*** Opening Exercise inputs ***

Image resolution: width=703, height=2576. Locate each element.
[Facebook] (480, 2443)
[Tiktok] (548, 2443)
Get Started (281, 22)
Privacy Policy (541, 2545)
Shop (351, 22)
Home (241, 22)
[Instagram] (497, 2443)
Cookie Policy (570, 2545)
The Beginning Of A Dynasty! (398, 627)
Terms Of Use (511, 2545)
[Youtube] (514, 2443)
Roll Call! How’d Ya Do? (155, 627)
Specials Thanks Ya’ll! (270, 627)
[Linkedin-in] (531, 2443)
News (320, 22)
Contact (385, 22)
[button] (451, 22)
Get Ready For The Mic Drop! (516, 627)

*** Closing Exercise inputs ***
*** Opening Exercise inputs ***

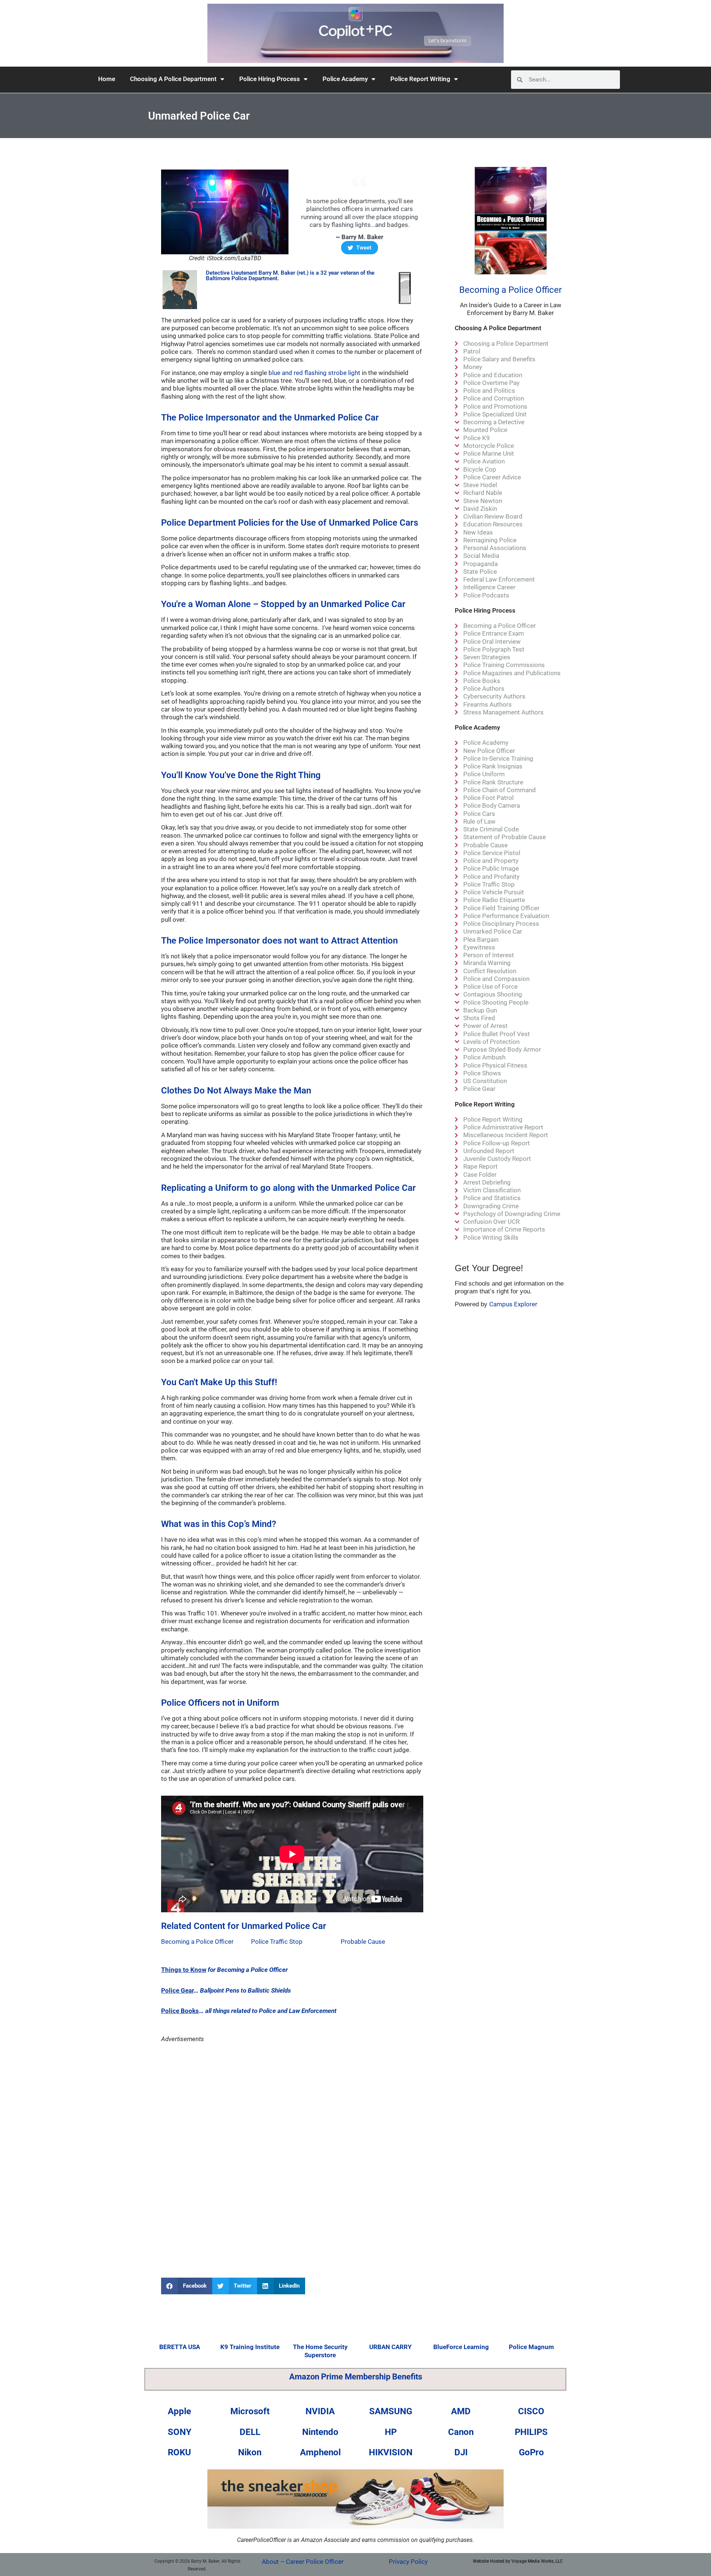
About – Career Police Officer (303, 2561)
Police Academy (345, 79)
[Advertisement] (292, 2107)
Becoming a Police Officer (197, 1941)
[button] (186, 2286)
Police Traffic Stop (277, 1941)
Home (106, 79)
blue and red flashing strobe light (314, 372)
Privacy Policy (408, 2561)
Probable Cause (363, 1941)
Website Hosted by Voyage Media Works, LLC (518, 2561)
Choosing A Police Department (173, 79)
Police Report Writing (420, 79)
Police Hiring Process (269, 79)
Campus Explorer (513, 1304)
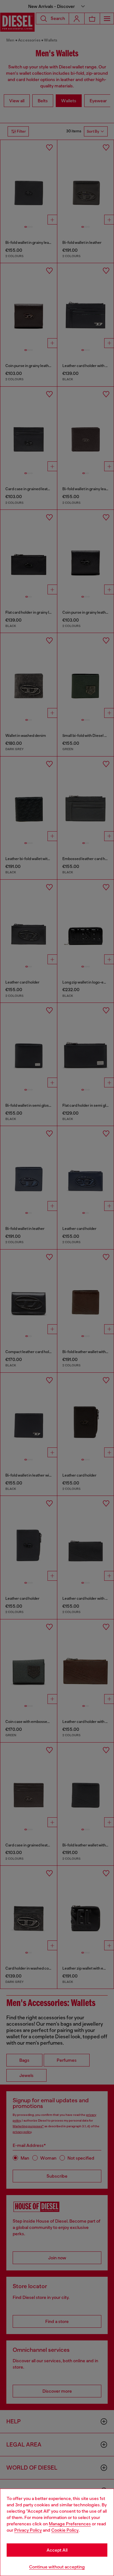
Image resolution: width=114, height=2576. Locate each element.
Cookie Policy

*** Closing Exercise inputs ***

### Task requirements:
Only lines that hold the string "Locate" belong in the answer, so copy every one of them from the records.

### Response to the task:
Image resolution: width=703, height=2576. Locate each element.
Image resolution: width=114, height=2576. Locate each element.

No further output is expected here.